Investment Implications

  • Alignment: Ms. George’s compensation is tied to tangible banking KPIs (profitability, asset quality, growth), with increased RSA use in 2024 bolstering long-term alignment; absence of pledging is a governance positive .
  • Retention risk: The rolling 36-month employment term and multi-year vesting across RSAs and options reduce near-term flight risk; however, relatively modest share ownership (<1%) suggests alignment depends more on future equity awards than current skin-in-the-game .
  • M&A/change-in-control economics: A broad “termination other than for cause” condition after a CIC triggers 3x base salary plus up to three years of benefits, implying material transaction costs and a generous double-trigger severance profile that could affect deal negotiations and post-merger integration planning .
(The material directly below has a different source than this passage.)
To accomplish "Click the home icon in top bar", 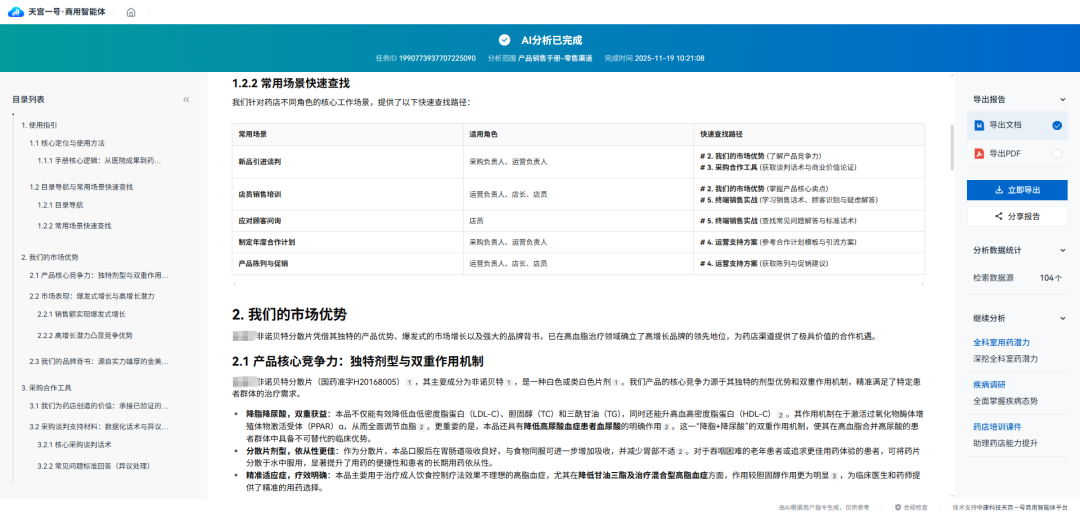I will pos(131,12).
  • Trading signals: Upcoming vesting dates starting Feb 16 annually across several tranches may lead to periodic Form 4 activity; company policy avoids equity grants near MNPI events, but no explicit hedging disclosures were found—monitor Section 16 filings around vesting windows .
  • Pay-versus-performance context: Company TSR improved while net income declined in 2024, indicating market confidence despite earnings pressure; sustained focus on pre-tax income and asset quality in incentives will be critical for future payouts and execution risk management .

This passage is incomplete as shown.